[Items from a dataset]
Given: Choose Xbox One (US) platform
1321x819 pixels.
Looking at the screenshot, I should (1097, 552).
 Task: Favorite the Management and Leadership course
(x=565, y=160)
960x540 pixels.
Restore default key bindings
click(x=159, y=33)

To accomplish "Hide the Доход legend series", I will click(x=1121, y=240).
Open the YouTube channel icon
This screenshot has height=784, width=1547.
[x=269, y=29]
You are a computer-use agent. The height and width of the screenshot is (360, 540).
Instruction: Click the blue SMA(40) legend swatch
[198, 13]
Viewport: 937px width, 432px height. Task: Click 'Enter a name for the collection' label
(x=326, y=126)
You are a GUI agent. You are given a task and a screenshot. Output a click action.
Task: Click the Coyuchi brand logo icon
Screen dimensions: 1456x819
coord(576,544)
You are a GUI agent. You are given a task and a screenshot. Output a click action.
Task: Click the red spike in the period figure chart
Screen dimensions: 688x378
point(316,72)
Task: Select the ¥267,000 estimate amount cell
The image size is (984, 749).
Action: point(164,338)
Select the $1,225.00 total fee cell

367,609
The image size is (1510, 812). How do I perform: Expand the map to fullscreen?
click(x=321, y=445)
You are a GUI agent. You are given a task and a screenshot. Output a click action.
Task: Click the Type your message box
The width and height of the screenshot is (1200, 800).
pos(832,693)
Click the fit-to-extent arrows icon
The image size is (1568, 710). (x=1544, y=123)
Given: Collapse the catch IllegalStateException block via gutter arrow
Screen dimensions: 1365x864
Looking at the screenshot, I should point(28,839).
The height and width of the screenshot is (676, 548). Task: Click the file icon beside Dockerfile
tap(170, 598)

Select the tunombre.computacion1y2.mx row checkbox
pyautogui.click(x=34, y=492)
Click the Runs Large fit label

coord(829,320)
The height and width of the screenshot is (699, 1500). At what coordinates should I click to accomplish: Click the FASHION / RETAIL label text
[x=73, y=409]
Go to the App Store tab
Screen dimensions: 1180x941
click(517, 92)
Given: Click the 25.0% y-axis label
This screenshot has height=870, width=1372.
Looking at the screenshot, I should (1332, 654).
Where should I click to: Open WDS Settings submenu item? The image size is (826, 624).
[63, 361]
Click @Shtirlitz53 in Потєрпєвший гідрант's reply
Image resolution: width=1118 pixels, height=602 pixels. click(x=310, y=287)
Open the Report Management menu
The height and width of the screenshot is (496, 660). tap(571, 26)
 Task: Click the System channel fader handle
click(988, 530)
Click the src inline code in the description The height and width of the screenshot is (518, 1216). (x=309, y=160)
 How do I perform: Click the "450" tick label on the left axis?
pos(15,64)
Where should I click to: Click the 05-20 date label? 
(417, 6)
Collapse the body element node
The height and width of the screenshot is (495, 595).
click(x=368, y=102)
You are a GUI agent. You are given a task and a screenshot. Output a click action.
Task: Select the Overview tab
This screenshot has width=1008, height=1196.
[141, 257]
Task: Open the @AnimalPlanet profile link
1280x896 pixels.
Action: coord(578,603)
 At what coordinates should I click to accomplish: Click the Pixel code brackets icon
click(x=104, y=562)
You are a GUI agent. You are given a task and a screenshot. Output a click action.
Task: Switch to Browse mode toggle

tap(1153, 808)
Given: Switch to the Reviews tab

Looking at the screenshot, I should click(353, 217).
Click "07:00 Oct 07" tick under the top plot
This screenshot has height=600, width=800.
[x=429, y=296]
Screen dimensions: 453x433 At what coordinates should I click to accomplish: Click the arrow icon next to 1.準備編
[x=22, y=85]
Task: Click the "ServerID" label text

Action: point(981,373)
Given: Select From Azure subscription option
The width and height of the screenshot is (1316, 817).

ASSIGNMENT: All of the entries above are to be printed again exactly.

TASK SOLUTION:
Given: Choose Xbox One (US) platform
1321x819 pixels.
Looking at the screenshot, I should (1097, 552).
 Task: Favorite the Management and Leadership course
(x=565, y=160)
960x540 pixels.
Restore default key bindings
click(x=159, y=33)

To accomplish "Hide the Доход legend series", I will click(x=1121, y=240).
Open the YouTube channel icon
This screenshot has height=784, width=1547.
[x=269, y=29]
You are a computer-use agent. The height and width of the screenshot is (360, 540).
Instruction: Click the blue SMA(40) legend swatch
[198, 13]
Viewport: 937px width, 432px height. Task: Click 'Enter a name for the collection' label
(x=326, y=126)
You are a GUI agent. You are given a task and a screenshot. Output a click action.
Task: Click the Coyuchi brand logo icon
Screen dimensions: 1456x819
coord(576,544)
You are a GUI agent. You are given a task and a screenshot. Output a click action.
Task: Click the red spike in the period figure chart
Screen dimensions: 688x378
point(316,72)
Task: Select the ¥267,000 estimate amount cell
The image size is (984, 749).
Action: point(164,338)
Select the $1,225.00 total fee cell

367,609
The image size is (1510, 812). How do I perform: Expand the map to fullscreen?
click(x=321, y=445)
You are a GUI agent. You are given a task and a screenshot. Output a click action.
Task: Click the Type your message box
The width and height of the screenshot is (1200, 800).
pos(832,693)
Click the fit-to-extent arrows icon
The image size is (1568, 710). (x=1544, y=123)
Given: Collapse the catch IllegalStateException block via gutter arrow
Screen dimensions: 1365x864
Looking at the screenshot, I should point(28,839).
The height and width of the screenshot is (676, 548). Task: Click the file icon beside Dockerfile
tap(170, 598)

Select the tunombre.computacion1y2.mx row checkbox
pyautogui.click(x=34, y=492)
Click the Runs Large fit label

coord(829,320)
The height and width of the screenshot is (699, 1500). At what coordinates should I click to accomplish: Click the FASHION / RETAIL label text
[x=73, y=409]
Go to the App Store tab
Screen dimensions: 1180x941
click(517, 92)
Given: Click the 25.0% y-axis label
This screenshot has height=870, width=1372.
Looking at the screenshot, I should (1332, 654).
Where should I click to: Open WDS Settings submenu item? The image size is (826, 624).
[63, 361]
Click @Shtirlitz53 in Потєрпєвший гідрант's reply
Image resolution: width=1118 pixels, height=602 pixels. click(x=310, y=287)
Open the Report Management menu
The height and width of the screenshot is (496, 660). tap(571, 26)
 Task: Click the System channel fader handle
click(988, 530)
Click the src inline code in the description The height and width of the screenshot is (518, 1216). (x=309, y=160)
 How do I perform: Click the "450" tick label on the left axis?
pos(15,64)
Where should I click to: Click the 05-20 date label? 
(417, 6)
Collapse the body element node
The height and width of the screenshot is (495, 595).
click(x=368, y=102)
You are a GUI agent. You are given a task and a screenshot. Output a click action.
Task: Select the Overview tab
This screenshot has width=1008, height=1196.
[141, 257]
Task: Open the @AnimalPlanet profile link
1280x896 pixels.
Action: coord(578,603)
 At what coordinates should I click to accomplish: Click the Pixel code brackets icon
click(x=104, y=562)
You are a GUI agent. You are given a task and a screenshot. Output a click action.
Task: Switch to Browse mode toggle

tap(1153, 808)
Given: Switch to the Reviews tab

Looking at the screenshot, I should click(353, 217).
Click "07:00 Oct 07" tick under the top plot
This screenshot has height=600, width=800.
[x=429, y=296]
Screen dimensions: 453x433 At what coordinates should I click to accomplish: Click the arrow icon next to 1.準備編
[x=22, y=85]
Task: Click the "ServerID" label text

Action: point(981,373)
Given: Select From Azure subscription option
The width and height of the screenshot is (1316, 817).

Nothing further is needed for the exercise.